▶ Problem description: Starting from the line that contains "Instruction: Click Получить помощь link", reproduce each line exactly through the end of the material, and include no other lines.

▶ Records shown:
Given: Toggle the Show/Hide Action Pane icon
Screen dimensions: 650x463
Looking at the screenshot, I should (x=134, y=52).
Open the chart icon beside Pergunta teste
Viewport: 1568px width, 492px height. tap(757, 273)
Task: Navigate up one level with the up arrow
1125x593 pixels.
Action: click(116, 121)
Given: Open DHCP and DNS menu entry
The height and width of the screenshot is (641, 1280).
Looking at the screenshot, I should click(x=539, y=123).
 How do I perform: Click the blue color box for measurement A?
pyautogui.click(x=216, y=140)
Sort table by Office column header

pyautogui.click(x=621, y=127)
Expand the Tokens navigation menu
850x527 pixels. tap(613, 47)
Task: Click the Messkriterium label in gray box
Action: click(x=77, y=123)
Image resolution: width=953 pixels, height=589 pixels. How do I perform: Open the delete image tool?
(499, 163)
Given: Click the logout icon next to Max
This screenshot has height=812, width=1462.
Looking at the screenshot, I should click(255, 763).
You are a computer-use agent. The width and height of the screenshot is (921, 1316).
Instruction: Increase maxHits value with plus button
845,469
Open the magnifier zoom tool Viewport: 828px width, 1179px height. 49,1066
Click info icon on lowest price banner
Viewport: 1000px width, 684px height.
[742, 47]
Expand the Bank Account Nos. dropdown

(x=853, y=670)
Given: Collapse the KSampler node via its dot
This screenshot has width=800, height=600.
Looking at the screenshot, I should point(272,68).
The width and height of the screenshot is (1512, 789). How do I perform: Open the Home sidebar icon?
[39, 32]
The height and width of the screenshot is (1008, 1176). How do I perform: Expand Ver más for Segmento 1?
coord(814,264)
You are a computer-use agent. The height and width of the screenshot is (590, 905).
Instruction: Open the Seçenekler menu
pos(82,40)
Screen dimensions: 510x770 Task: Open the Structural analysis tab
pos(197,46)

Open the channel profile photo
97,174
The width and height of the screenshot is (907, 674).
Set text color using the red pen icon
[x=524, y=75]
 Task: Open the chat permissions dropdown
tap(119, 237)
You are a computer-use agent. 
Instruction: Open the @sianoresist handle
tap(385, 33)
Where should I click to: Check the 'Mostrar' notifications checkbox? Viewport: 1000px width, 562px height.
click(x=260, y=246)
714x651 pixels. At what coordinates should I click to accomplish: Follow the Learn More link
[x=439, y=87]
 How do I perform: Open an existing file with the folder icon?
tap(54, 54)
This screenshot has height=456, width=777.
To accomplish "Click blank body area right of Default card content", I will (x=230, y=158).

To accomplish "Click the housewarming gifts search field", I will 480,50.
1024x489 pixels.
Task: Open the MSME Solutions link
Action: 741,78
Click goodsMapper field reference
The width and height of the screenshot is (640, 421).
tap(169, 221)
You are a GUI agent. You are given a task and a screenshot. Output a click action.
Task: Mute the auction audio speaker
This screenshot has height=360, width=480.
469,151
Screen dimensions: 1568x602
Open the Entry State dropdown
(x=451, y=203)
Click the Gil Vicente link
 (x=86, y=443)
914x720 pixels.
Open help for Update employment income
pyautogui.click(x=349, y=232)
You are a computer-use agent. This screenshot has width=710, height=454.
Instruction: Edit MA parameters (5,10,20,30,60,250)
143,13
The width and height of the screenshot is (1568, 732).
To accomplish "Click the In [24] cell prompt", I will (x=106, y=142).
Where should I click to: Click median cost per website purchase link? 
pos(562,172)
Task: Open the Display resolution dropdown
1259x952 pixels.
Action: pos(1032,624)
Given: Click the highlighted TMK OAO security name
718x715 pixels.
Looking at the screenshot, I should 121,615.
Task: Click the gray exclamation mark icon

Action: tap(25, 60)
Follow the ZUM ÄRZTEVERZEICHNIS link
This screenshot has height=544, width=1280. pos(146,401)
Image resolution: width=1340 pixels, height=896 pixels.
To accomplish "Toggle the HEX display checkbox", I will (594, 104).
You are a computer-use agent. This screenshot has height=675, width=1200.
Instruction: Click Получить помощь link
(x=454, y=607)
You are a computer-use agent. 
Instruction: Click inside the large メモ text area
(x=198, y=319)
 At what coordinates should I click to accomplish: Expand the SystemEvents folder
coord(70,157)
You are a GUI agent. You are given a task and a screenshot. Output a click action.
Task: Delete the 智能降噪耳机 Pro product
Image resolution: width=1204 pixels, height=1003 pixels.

▶ Written response:
Instruction: Click Получить помощь link
(x=454, y=607)
You are a computer-use agent. 
Instruction: Click inside the large メモ text area
(x=198, y=319)
 At what coordinates should I click to accomplish: Expand the SystemEvents folder
coord(70,157)
You are a GUI agent. You are given a task and a screenshot. Output a click action.
Task: Delete the 智能降噪耳机 Pro product
Image resolution: width=1204 pixels, height=1003 pixels.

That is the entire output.